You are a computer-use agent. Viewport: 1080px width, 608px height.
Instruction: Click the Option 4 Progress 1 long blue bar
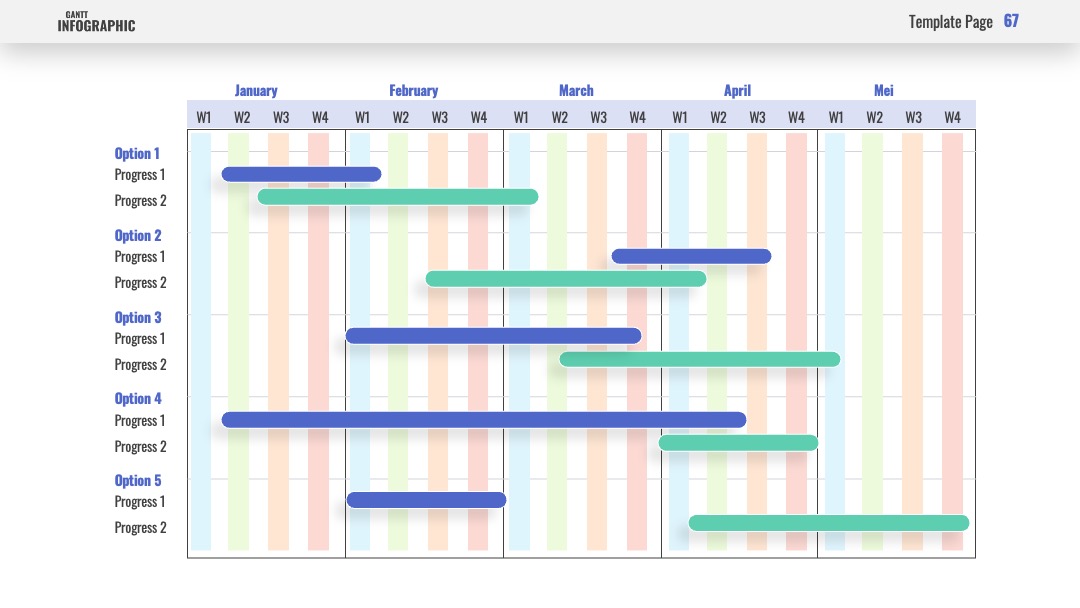484,420
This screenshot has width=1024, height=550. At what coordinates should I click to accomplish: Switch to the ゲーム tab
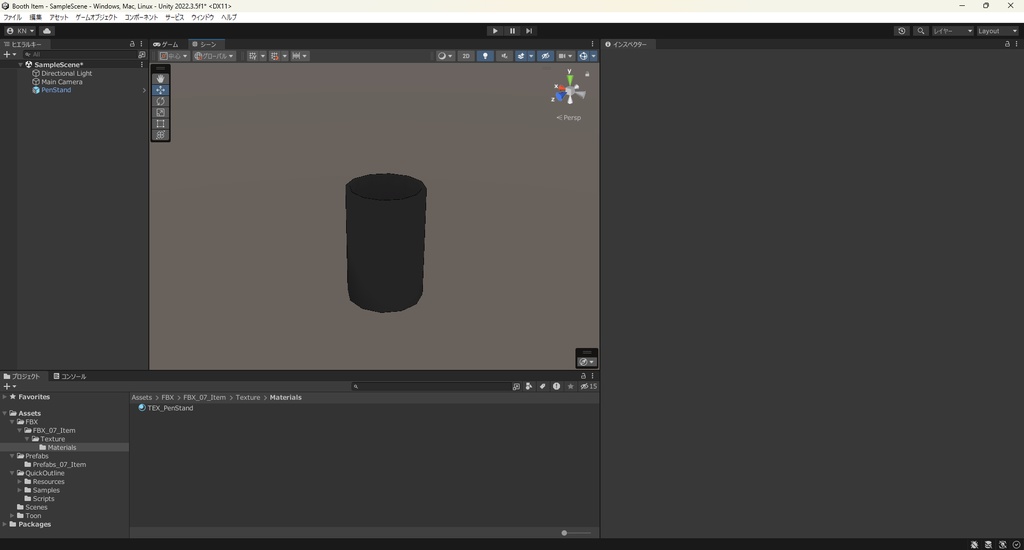point(167,44)
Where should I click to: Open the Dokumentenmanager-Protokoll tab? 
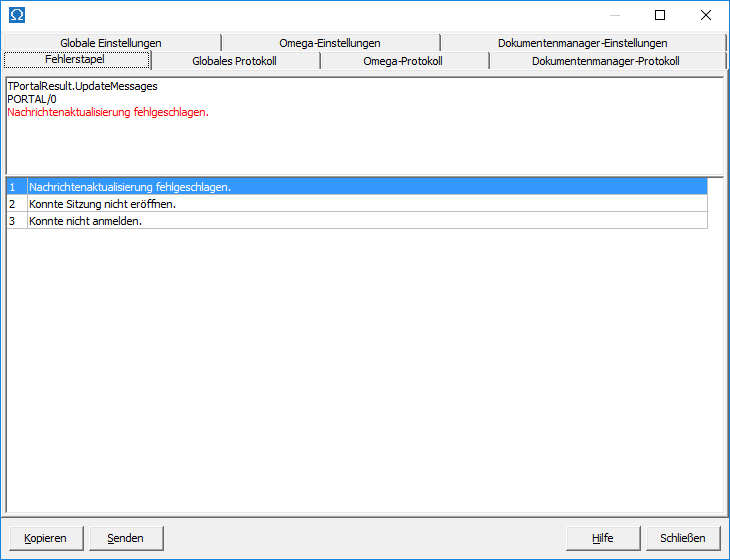pos(605,61)
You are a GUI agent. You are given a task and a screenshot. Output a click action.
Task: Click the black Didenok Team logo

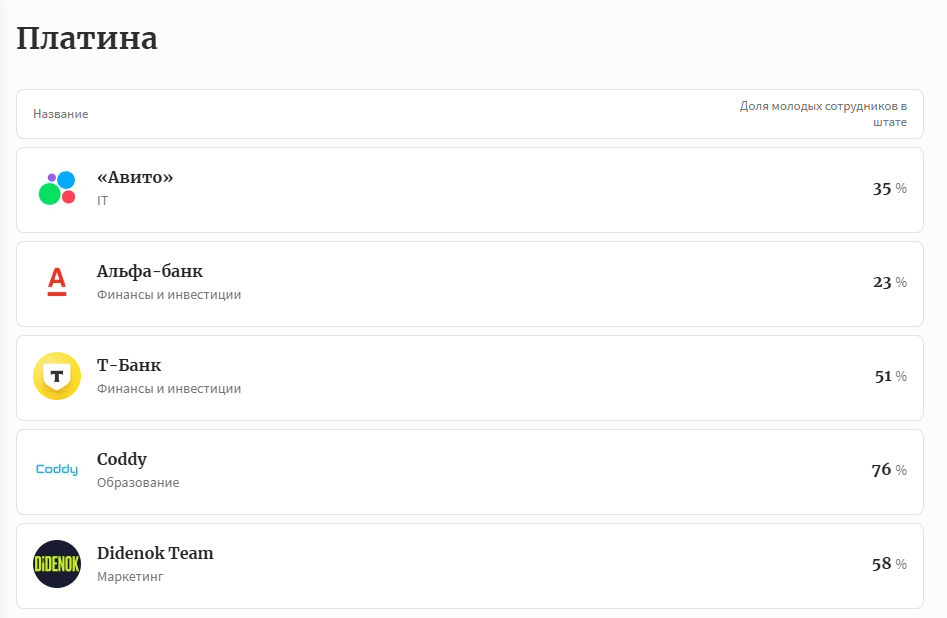[x=57, y=564]
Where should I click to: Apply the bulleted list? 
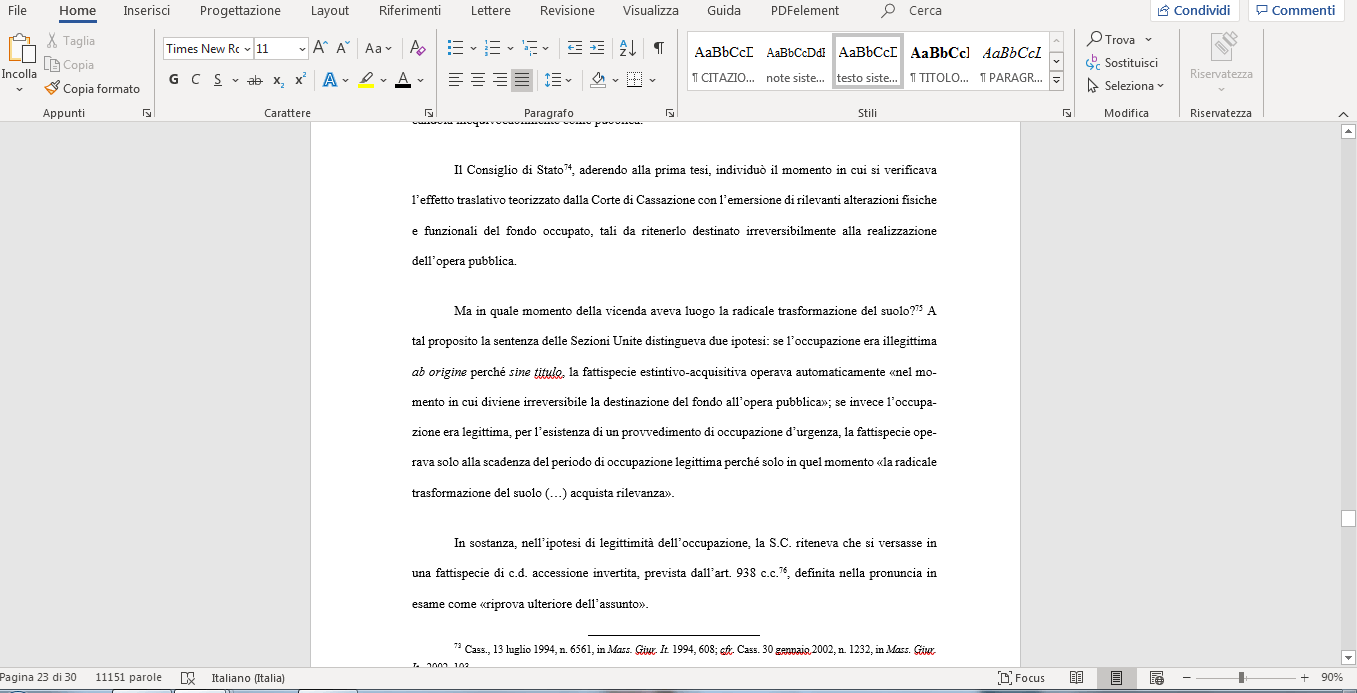(456, 48)
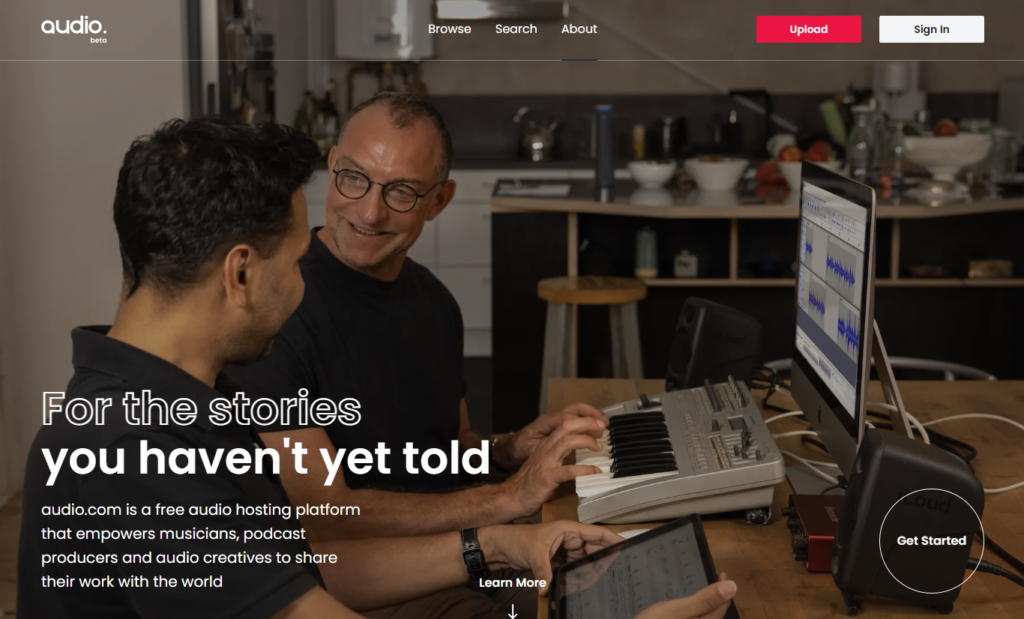Click the audio.com description paragraph
This screenshot has height=619, width=1024.
(200, 545)
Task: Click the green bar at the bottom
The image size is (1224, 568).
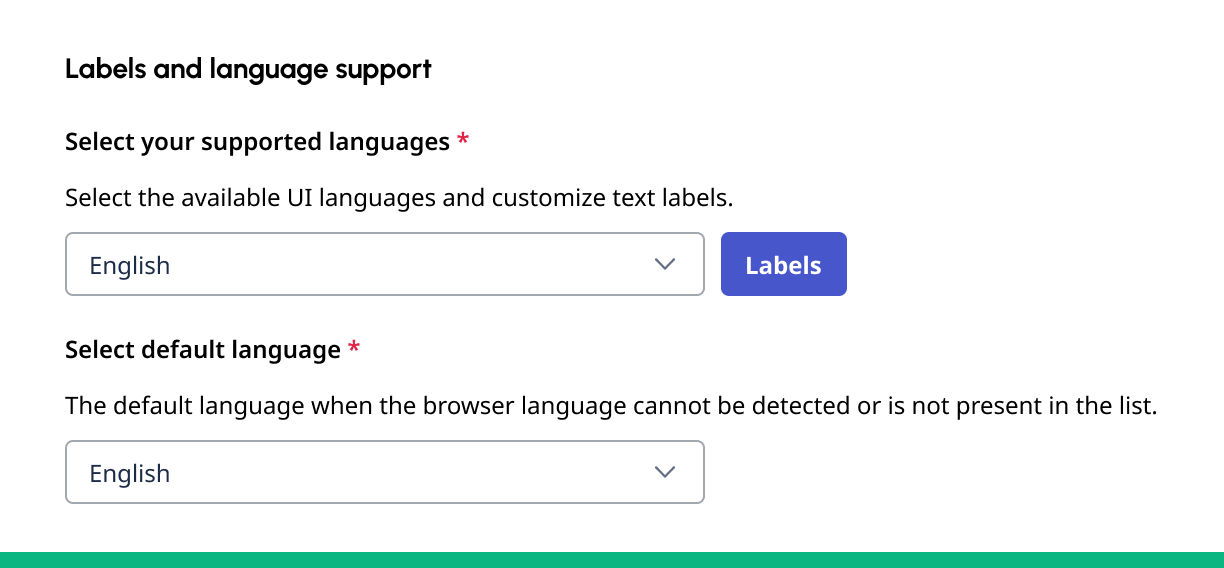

• • • •

◆ WORK TASK
How many of the lines above include the word "agent"? Only the number should be given.

◆ RESULT OF THIS EXERCISE
2